For the past few weeks this summer, I had the honour to travel and study Islam in Istanbul at the feet of some very special teachers. Before leaving home, a close friend and mentor of mine told me to not stress over the textual learning. Rather, he said, just breathe the air of the scholars and take from their adab (etiquette). This became my focus.
In the first week of classes, I noted something simple yet profound (at least to me) that taught me about the essence of professional learning for us as teachers. Given that it’s July and it’s the time that most of us are trying to make the most of a summer break from an exhausting school year, I found this moment particularly transformative.

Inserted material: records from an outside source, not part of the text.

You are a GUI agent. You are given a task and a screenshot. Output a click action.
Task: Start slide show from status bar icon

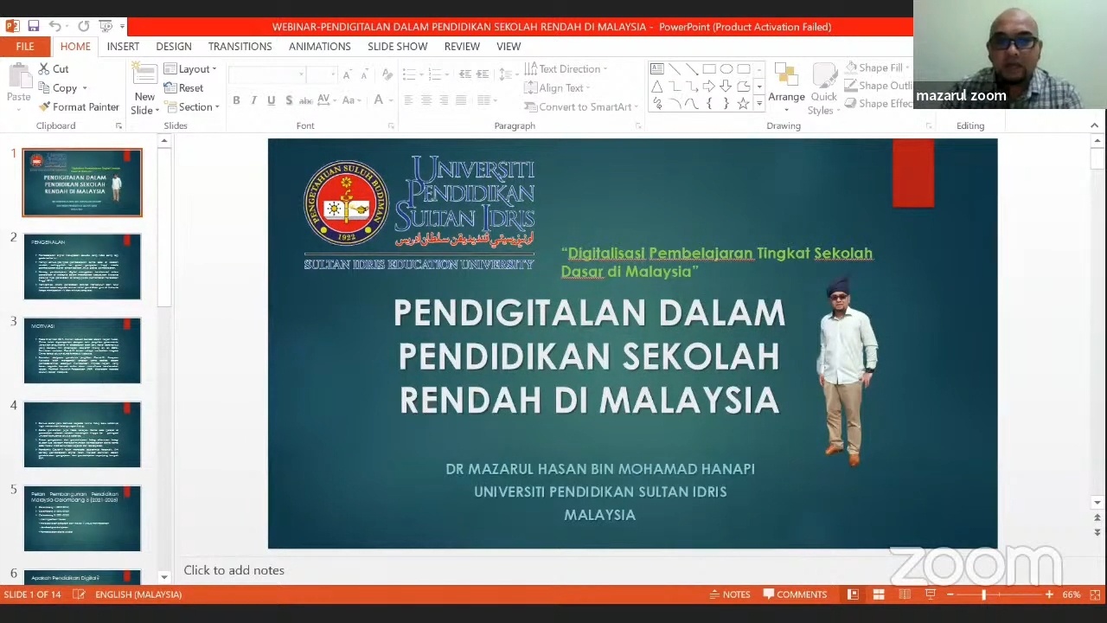point(931,594)
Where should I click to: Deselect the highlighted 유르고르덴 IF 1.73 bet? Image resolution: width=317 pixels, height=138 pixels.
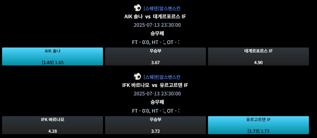coord(258,125)
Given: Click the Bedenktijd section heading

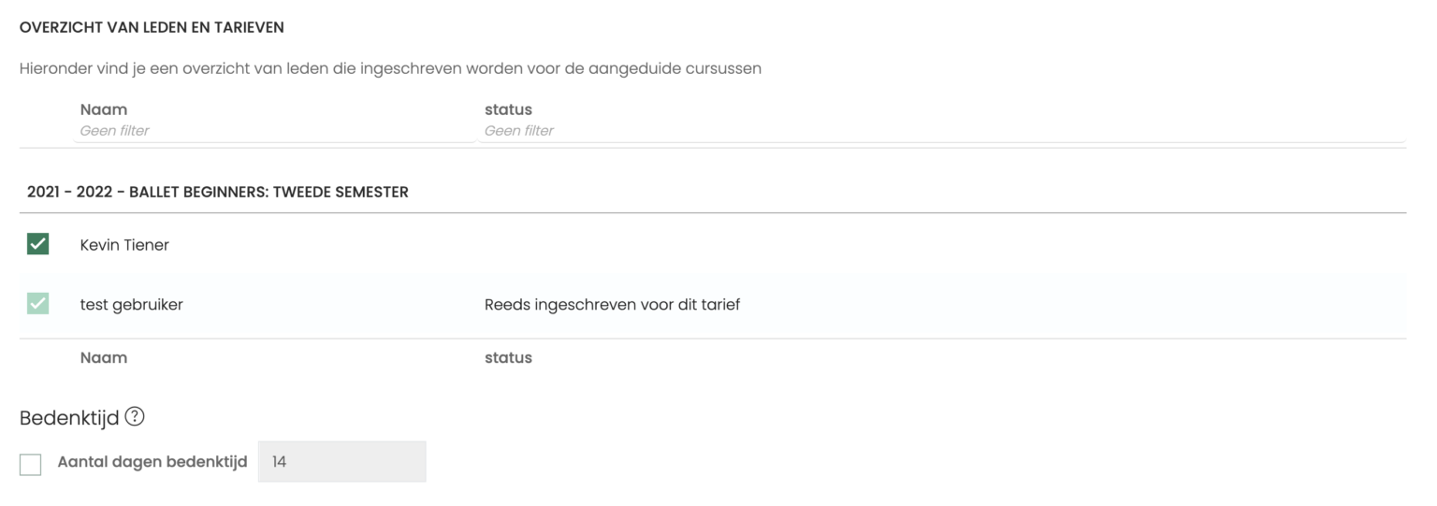Looking at the screenshot, I should click(69, 418).
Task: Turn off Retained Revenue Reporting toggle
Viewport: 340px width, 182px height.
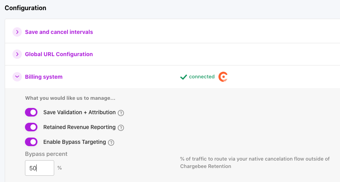Action: coord(31,127)
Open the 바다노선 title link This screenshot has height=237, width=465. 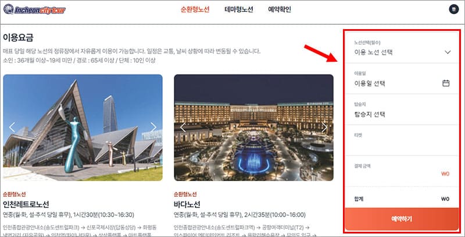[187, 204]
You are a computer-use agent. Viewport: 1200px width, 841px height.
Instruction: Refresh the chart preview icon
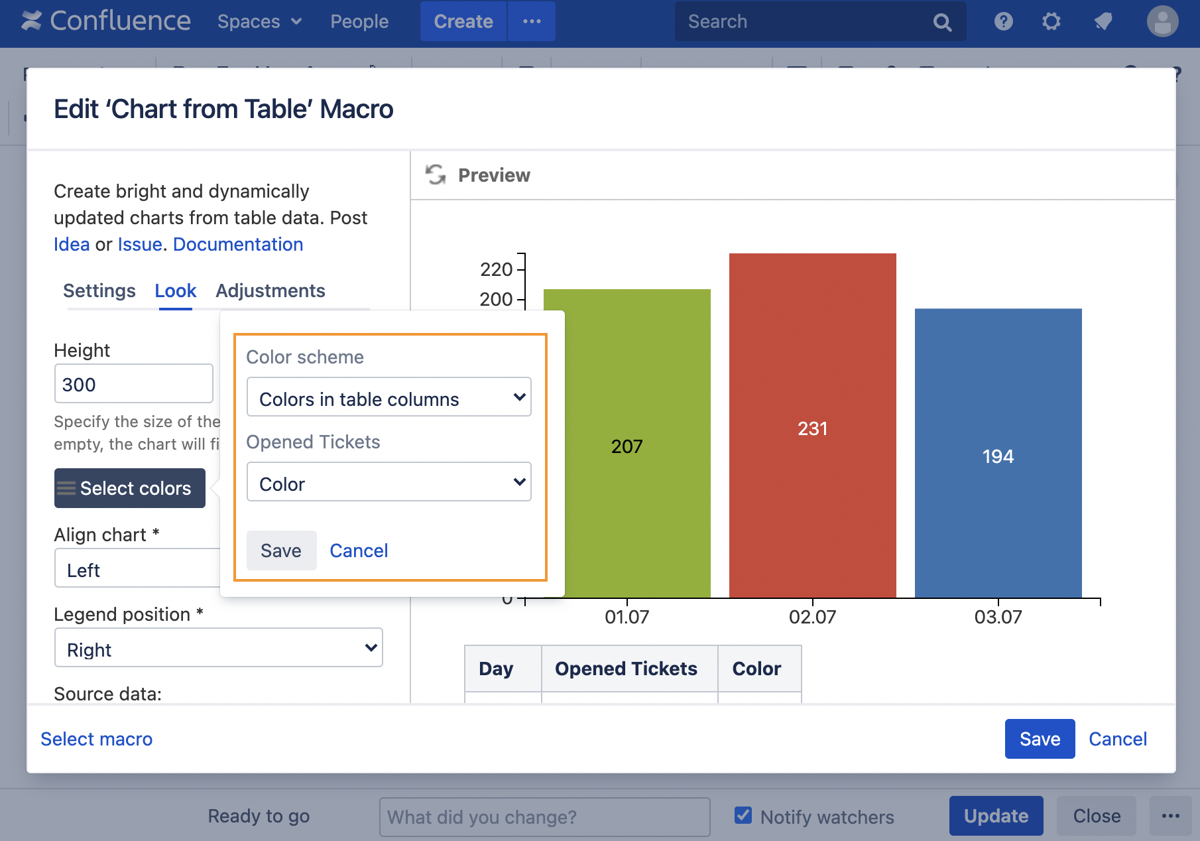click(436, 175)
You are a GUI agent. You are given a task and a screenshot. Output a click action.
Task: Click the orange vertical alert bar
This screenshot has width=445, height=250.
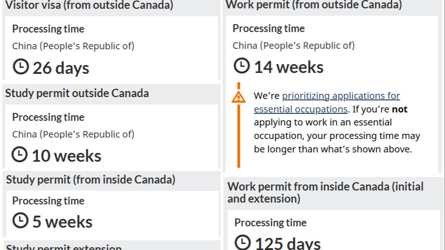pyautogui.click(x=239, y=125)
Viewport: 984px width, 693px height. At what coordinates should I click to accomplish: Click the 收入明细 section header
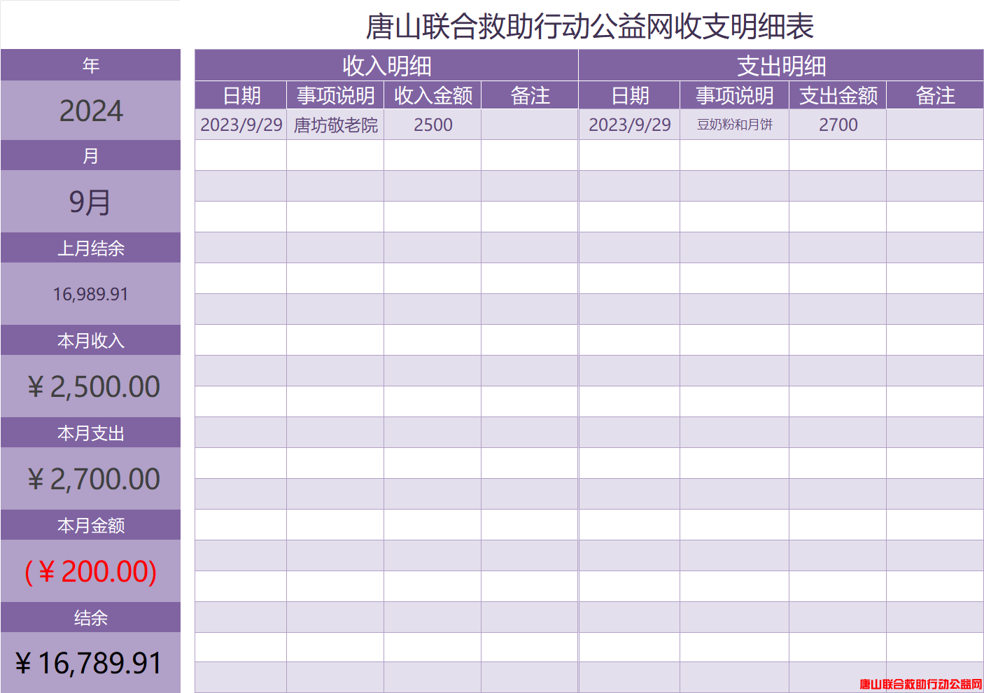(x=386, y=66)
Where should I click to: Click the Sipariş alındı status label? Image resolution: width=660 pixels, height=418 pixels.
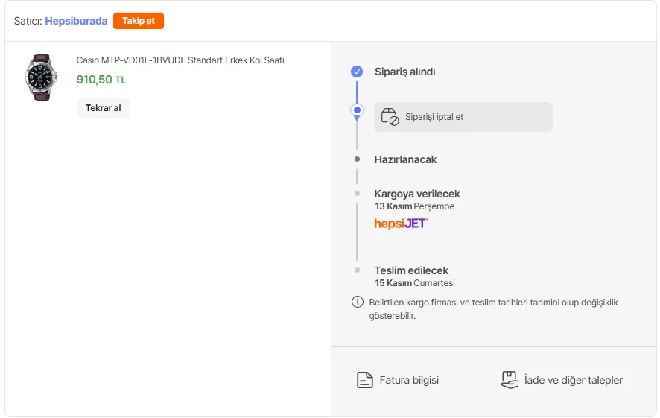point(404,72)
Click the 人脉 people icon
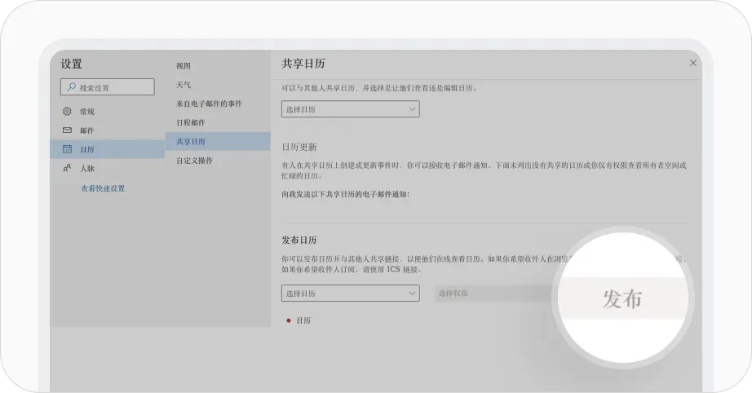 [x=67, y=169]
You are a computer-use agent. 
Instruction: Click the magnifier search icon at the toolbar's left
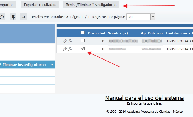tap(2, 17)
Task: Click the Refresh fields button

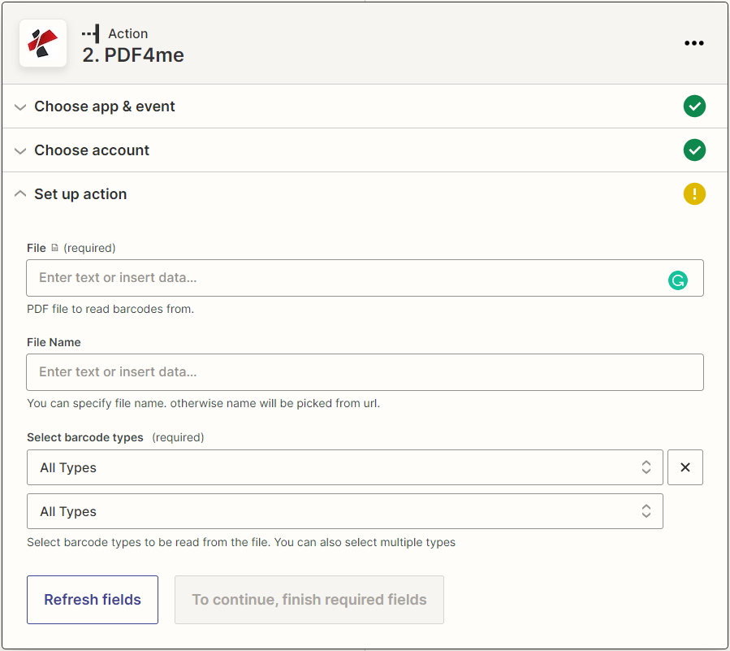Action: 93,600
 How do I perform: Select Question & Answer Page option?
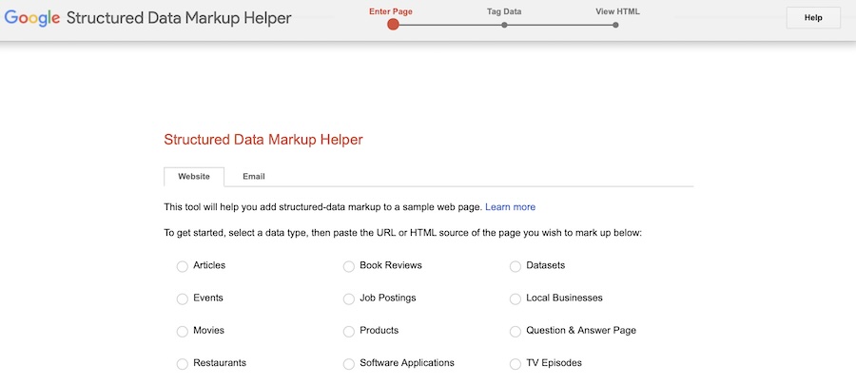point(516,332)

I was sitting in a class that was being taught by one of the elder scholars at the retreat. While he was teaching, he invited one of the relatively younger scholars who was sitting at the back in the audience to sit beside him at the front. He called the younger scholar to the front to sit with him because in his words (paraphrased) it’s not necessarily the age of a scholar that makes a scholar but who one’s teachers are.
Soon after that class, a second noteworthy instance happened. Both of the scholars – the elder and the relatively younger one – came away from the front of the class after completing the lesson, and came and sat in the audience with the students for the next class.
I found both of these instances to be particularly profound. Firstly, thinking about the statement that what makes one a scholar is who your teachers are made me realize the esteem of the legacy of a teacher. In classical Islamic learning, students were known by their teachers. And a lay person would identify the worth of a student by their teachers.
On the second point of both scholars coming and sitting on the floor for the next lesson, the humility of learning was reinforced. It reminded me of the Prophetic tradition when the Prophet Muhammad (s) said: “Rather, I am a servant. I eat as a servant eats and I sit as a servant sits.” Similarly, teachers are at their essence students. We inevitably and forever will sit as students and learn as students learn.
The lesson for me in this month of July is that we as teachers need to remember that during the summer we are granted a great gift of leisure time that can and should certainly be used to relax, recuperate, and rejuvenate.
But it should also be used to become students again. This is the essence of summer.